Continuous vs Categorical
Hi All,
I have small question regarding the type of variables.I have continuous variable called tempereature which is have only 2 values {90,220}in my entire data set.
I am little confused over taking this featues as categorical since it has only 2 values in my data set all the time or take it as continuous value ?
Is there any infulence of choosing the one of them to the model performance?
Thanks in advance.
Regards,
Vishnu
Best Answer
-
sgenzer Administrator, Moderator, Employee-RapidMiner, RapidMiner Certified Analyst, Community Manager, Member, University Professor, PM Moderator Posts: 2,959 Community Manager
hmm ok.
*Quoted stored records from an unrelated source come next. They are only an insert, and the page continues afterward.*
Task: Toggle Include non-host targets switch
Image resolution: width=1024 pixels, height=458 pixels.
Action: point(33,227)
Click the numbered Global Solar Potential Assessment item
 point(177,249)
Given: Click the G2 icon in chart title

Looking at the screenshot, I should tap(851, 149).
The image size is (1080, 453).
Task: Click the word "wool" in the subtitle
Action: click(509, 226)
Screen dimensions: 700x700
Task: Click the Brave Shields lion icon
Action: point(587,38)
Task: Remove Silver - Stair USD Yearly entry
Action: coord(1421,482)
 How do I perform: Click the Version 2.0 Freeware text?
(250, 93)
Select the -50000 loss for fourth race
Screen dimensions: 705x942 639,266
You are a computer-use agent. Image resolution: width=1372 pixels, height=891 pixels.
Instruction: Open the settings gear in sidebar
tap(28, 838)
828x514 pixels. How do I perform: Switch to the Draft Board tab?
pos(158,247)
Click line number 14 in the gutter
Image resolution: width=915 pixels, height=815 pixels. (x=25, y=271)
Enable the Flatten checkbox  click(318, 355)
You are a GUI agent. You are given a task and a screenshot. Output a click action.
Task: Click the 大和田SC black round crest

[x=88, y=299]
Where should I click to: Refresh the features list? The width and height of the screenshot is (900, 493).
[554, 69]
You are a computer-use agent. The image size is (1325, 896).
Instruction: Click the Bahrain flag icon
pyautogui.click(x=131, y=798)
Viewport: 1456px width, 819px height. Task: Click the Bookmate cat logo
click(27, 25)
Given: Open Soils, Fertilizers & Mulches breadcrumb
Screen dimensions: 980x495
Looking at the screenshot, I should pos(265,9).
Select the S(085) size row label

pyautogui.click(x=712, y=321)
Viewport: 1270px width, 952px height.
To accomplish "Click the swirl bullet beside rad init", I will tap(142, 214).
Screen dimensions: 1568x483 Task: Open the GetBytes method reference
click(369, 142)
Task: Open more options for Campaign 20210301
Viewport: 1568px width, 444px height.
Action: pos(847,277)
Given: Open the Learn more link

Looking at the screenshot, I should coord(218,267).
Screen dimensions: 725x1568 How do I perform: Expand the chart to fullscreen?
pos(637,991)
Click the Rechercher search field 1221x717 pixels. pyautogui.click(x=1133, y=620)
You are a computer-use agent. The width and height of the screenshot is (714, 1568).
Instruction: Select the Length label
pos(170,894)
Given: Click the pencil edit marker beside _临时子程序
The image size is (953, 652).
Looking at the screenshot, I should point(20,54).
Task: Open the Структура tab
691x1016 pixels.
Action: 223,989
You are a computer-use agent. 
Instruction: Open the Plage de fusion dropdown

Basically it depends on whether or not you care whether or not 90 is less than 220. If you look at it as a binary classification problem, RapidMiner will just treat them as "apple" and "orange". If you wish to use the idea that 220 is greater than 90 for some reason, you should keep it numerical.
That's all I can really say off the cuff unless I know more about your use case.
Scott1
Answers
hello @k_vishnu772 - so that really, really depends on your use case. I could make arguments one way or the other, depending on what you want to do.
Some quick requests so we can help you:
• Post your XML process here in this thread (see this post for instructions on How to Post on the Community)
• Attach your dataset if possible (use a fictionalized version if there are privacy concerns)
• Make sure you have all necessary extensions installed (see https://youtu.be/pjBqG3xtXx4)
Scott
@sgenzer
Hi Sir Thanks for your reply .I Cannot disclose the data as i have not right to do that .So just want to understand how you can say it depends on use case ,could you please explain me any use case that you have so that i can relate to my problem.
Thanks in advance.
Regards,
Vishnu
You also need to think about other potential values in the data if you are going to apply the model to future samples. If you treat the attribute as nominal in your development data, then in the future if you have any values that are not exactly 90 or 220, your model may not be able to handle them. So I would recommend either keeping the temperature as a numerical, or at least binning it using one of the Discretize operators (e.g., you could make temperature <100 vs >=100), because in that way, you will be able to handle future numerical values that were not present in your development sample.
Lindon Ventures
Data Science Consulting from Certified RapidMiner Experts
Hi all,
good observation about bining!
If you keep the variable numerical, then 220 is not only bigger than 90, it is more than double! This could mess with some (linear) model types.
Regards,
Sebastian